New tools like DALL-E, MidJourney and ChatGPT appear to be capable of rivalling human imagination. On the surface at least. What does this mean for our powers of creativity, a quality seen by many as one of the last domains where we humans have an advantage over artificial intelligence?
For the image accompanying this article, I asked DALL-E (a tool developed by OpenAI of ChatGPT fame) to generate a self-portrait of a woman working on a laptop, in the style of Van Gogh. The output is interesting I think, eye-catching even. But is it art?
Artists have responded scathingly to images like this. They point out that the outputs are derivative - generated by scraping the web and reproducing existing works - setting the scene for legal action preventing AI images to be commercialised. Their point? The algorithms that produce this art are undeniably clever, but the data used is largely generated by humans, and as humans we have rights when it comes to our creations. Fearing copyright action, many online image marketplace like Getty Images now ban the sale of AI generated images.
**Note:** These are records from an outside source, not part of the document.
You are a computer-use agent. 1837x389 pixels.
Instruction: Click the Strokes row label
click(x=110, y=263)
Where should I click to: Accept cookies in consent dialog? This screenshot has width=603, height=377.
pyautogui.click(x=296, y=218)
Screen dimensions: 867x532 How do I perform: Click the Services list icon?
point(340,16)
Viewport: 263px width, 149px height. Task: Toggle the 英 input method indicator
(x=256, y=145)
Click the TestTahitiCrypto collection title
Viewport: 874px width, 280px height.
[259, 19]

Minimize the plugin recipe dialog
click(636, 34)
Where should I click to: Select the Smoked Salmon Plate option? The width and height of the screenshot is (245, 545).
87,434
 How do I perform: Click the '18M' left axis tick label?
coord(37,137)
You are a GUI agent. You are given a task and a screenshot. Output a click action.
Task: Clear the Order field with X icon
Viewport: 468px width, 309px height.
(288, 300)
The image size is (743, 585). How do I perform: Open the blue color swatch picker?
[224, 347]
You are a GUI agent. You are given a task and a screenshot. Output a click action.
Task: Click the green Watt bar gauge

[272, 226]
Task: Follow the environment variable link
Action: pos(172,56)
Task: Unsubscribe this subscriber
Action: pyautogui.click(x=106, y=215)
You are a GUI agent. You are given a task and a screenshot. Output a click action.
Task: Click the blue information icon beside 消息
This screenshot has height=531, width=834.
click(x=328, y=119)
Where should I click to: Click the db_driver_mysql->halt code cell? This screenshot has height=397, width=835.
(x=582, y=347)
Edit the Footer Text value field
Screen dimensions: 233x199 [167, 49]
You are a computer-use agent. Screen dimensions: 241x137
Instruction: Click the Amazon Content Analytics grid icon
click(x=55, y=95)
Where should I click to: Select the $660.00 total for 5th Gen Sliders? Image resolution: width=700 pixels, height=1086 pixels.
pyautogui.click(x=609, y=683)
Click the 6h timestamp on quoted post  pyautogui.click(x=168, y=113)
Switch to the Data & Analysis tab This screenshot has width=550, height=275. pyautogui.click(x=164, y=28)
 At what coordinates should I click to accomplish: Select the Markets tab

“The algorithms that produce this art are undeniably clever, but the data used is largely created by humans, and as humans we have rights when it comes to our creations.”
The prospect of legal strife aside, it’s hard to say what else the future holds for automated imagination. When do the benefits of innovation sufficiently counterbalance the harm they cause? As my friend Tom asked me over lunch yesterday - “were we better off before the internet?”
Will the robots put creatives out of business?
Historically humanity has found it hard to predict the actual long term impacts of new, disruptive technologies. Some fears are justified but the upsides can’t be ignored either. Robotic automation reduces the need for workers whilst making manufacturing both safer and more efficient for those that remain. The internet has made it easier for both knowledge and misinformation to spread.
What does this mean for automated creation of art, both written and visual? Intriguing as these tools are, I don’t think they’re as pivotal a piece of disruptive technology that many make them out to be, for now at least. For a start the murky ethics, copyright concerns and workforce exploitation that accompany their development can’t be ignored. Even if regulators find themselves, yet again, on the back foot they’ll eventually catch-up.
And we certainly shouldn’t call time on artistic endeavour.
As one art professor recently told Motherboard “Personally, I’ve been encouraging students to explore this. I think they should know what the tools are, what they’re capable of and maybe develop a personal vocabulary of how to use them”
That’s good advice for the rest of us too. Whatever your business or sector it’s important to understand how this new generation of data-powered AI tools might affect your area of work and see if there are ways you can use them, whilst also considering the harm they may cause.